▶ **WHAT YOU NEED TO DO**:
Using the listing below, say how many of its lines hold "green". Offer nothing beyond the number.

▶ **EXCERPTED DATA**:

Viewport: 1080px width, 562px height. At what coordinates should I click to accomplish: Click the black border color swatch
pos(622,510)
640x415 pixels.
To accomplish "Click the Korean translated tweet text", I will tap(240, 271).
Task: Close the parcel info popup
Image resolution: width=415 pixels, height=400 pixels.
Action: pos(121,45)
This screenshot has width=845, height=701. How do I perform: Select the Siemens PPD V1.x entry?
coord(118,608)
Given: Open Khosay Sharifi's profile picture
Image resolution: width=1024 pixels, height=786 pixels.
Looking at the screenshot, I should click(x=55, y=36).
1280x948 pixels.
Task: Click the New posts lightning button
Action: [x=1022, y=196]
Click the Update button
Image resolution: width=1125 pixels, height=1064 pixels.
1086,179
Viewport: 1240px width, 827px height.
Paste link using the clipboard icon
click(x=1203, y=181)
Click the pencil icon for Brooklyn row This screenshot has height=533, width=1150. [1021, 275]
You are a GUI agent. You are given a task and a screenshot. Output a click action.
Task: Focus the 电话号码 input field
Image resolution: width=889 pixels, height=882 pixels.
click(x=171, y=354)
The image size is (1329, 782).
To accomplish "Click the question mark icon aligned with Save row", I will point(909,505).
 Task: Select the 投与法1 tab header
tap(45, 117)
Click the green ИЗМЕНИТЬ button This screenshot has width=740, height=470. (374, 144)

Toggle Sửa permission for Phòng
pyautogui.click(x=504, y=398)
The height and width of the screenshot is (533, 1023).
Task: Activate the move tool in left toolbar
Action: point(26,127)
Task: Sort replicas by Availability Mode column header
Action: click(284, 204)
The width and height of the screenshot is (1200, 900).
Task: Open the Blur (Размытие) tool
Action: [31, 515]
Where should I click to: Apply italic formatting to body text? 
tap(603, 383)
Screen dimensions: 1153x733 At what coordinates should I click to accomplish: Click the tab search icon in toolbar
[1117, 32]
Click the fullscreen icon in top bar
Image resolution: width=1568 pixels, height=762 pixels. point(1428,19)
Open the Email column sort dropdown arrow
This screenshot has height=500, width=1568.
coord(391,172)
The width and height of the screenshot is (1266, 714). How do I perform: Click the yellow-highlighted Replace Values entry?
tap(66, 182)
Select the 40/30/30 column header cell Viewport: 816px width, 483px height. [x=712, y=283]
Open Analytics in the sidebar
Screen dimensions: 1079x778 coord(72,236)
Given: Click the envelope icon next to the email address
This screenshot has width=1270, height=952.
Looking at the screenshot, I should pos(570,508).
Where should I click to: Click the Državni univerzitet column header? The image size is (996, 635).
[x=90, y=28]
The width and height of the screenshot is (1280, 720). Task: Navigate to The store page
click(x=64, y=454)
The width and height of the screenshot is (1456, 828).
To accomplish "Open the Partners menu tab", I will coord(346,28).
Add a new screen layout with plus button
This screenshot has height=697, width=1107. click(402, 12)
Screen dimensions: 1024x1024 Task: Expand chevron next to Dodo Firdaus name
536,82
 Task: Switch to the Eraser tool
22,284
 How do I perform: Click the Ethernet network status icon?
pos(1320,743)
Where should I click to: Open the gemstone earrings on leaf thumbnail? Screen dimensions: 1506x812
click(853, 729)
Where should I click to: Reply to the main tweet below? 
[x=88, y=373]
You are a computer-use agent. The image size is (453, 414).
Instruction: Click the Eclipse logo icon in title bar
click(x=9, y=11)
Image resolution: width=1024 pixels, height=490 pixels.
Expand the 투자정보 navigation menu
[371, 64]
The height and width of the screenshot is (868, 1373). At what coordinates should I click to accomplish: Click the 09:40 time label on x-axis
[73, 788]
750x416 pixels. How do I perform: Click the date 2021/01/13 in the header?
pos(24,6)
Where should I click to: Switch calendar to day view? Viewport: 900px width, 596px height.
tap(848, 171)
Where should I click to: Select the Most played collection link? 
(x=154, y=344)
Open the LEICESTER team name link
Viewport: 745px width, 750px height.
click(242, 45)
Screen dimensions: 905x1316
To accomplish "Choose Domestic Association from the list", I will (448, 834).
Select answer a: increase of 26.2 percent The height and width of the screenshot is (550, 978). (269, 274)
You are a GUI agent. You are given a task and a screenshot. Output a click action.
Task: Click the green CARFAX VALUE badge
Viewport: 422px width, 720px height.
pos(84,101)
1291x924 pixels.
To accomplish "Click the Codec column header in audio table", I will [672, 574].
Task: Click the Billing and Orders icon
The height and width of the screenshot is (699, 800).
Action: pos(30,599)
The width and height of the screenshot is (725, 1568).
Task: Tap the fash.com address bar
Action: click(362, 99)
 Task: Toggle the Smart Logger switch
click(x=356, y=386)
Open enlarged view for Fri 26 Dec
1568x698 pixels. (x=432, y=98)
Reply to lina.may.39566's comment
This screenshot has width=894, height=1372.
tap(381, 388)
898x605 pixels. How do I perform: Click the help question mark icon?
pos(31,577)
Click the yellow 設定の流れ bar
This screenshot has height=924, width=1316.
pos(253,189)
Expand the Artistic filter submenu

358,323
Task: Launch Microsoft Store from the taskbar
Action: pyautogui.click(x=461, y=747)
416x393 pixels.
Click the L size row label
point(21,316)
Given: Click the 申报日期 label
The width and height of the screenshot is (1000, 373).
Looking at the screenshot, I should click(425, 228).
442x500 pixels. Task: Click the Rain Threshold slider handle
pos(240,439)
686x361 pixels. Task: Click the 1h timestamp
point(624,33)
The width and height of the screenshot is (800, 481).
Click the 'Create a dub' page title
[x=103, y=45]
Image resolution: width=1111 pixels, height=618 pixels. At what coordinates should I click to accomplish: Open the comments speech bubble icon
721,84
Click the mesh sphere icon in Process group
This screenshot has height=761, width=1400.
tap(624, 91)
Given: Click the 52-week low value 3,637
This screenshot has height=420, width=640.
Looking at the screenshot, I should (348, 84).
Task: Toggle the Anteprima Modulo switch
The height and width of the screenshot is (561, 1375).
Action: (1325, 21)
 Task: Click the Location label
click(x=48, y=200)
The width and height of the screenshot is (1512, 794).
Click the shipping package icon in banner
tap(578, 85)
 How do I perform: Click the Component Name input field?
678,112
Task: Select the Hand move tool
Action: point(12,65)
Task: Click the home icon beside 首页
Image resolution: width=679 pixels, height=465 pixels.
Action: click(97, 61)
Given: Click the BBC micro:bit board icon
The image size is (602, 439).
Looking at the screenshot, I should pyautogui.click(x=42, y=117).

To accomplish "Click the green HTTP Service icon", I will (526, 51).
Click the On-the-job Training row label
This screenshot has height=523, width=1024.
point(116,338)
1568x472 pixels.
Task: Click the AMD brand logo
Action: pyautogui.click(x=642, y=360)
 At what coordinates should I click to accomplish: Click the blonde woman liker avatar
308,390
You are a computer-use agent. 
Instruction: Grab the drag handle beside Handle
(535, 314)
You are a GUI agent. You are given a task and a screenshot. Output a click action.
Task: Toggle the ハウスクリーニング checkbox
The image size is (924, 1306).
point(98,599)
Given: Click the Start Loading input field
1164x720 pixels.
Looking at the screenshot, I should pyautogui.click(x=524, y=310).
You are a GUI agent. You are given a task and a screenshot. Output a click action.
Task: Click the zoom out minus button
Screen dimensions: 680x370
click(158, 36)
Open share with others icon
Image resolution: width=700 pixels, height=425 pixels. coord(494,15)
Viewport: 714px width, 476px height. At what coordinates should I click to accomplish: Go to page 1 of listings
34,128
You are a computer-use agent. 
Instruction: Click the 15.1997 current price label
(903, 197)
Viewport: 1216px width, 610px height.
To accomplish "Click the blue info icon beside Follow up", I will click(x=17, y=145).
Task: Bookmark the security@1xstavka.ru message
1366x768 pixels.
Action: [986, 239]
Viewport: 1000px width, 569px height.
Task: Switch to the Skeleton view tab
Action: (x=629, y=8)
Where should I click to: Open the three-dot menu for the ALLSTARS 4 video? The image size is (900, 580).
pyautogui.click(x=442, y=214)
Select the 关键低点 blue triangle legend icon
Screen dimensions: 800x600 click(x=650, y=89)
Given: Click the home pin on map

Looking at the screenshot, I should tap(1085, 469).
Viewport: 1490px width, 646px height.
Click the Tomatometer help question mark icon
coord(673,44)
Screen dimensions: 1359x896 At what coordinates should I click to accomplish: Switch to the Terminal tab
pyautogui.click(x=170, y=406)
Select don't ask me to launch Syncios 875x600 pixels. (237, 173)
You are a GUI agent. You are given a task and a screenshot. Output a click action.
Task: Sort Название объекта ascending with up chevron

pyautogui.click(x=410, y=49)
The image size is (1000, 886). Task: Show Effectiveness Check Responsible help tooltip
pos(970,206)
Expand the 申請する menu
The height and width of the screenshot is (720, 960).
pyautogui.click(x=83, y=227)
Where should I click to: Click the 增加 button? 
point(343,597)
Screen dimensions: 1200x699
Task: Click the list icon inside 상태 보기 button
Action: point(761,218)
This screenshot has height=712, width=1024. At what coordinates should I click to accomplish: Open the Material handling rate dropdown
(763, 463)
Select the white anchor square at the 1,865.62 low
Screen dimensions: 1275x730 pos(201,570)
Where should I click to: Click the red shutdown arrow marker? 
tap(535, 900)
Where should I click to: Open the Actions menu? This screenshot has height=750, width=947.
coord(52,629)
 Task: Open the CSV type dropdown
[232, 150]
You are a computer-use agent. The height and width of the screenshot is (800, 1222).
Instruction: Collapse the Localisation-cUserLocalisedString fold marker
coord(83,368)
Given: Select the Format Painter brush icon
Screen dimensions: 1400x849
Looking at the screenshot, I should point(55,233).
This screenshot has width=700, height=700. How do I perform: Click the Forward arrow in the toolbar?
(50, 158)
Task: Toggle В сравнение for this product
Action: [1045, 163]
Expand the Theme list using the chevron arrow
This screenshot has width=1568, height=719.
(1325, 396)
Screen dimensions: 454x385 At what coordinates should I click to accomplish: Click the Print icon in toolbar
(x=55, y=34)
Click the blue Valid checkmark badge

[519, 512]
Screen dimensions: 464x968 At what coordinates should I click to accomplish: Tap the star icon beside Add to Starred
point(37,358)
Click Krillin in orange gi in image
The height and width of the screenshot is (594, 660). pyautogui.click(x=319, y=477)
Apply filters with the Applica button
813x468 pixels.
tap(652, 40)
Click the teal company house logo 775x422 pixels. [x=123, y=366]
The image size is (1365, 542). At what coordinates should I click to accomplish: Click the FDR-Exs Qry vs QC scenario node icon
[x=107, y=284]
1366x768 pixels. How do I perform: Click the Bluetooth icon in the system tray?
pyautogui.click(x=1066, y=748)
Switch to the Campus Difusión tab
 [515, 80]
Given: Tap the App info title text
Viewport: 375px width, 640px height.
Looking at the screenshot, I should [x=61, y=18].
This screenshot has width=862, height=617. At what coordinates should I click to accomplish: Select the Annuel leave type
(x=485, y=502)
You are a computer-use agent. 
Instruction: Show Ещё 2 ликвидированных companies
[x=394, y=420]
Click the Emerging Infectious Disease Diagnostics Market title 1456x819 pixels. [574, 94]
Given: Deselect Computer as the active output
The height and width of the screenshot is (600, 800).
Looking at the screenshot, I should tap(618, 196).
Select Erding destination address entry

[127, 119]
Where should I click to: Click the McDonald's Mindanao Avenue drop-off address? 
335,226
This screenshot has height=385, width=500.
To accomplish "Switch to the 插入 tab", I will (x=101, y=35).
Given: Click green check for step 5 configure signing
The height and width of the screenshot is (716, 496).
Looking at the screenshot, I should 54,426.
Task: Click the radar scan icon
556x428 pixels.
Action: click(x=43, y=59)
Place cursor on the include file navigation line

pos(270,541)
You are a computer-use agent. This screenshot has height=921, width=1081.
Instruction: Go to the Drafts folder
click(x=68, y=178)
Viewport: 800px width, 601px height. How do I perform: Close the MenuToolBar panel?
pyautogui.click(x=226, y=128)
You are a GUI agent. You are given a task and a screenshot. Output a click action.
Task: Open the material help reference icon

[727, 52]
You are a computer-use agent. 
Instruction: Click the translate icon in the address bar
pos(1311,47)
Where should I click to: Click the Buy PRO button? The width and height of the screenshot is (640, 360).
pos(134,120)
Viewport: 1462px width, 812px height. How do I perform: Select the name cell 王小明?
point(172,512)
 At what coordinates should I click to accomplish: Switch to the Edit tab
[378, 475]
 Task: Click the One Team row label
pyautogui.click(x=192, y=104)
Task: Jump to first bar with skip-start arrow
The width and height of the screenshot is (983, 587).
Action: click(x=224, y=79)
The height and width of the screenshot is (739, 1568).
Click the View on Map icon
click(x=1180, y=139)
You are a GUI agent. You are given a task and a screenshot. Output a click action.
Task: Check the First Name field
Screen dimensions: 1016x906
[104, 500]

▶ **SOLVED EXERCISE**:
4